Collected data entries
%%
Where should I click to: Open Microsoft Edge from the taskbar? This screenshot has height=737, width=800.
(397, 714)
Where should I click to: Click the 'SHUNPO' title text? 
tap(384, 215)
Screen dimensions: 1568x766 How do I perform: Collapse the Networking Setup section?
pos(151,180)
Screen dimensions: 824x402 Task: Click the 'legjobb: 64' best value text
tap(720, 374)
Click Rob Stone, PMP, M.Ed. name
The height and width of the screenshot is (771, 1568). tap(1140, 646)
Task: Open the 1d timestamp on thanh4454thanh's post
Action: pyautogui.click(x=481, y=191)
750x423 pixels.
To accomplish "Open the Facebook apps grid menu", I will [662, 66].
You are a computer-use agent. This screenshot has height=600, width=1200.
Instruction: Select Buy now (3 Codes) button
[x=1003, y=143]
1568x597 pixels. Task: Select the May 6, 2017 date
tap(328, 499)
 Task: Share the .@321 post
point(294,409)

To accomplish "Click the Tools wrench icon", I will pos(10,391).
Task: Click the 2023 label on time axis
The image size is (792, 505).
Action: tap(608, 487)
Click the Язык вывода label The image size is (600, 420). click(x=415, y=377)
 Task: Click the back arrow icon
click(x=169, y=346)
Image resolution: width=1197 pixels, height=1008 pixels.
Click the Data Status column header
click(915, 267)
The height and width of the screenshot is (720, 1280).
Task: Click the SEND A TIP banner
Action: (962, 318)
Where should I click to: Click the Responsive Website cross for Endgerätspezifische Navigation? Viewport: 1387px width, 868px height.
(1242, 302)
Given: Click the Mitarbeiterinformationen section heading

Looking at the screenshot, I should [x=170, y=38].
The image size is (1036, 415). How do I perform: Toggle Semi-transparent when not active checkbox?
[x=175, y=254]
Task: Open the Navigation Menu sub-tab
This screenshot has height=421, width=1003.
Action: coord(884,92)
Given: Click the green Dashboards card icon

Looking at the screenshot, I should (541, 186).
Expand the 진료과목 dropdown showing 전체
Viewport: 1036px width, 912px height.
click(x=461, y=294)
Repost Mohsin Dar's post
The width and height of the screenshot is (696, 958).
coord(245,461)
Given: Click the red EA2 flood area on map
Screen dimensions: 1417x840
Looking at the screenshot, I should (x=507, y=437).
%%
### WORK TO COMPLETE:
Pick out each line above that includes "will" and show it.

### ANSWER SECTION:
To accomplish "Open the Facebook apps grid menu", I will [662, 66].
To accomplish "Click the Tools wrench icon", I will pos(10,391).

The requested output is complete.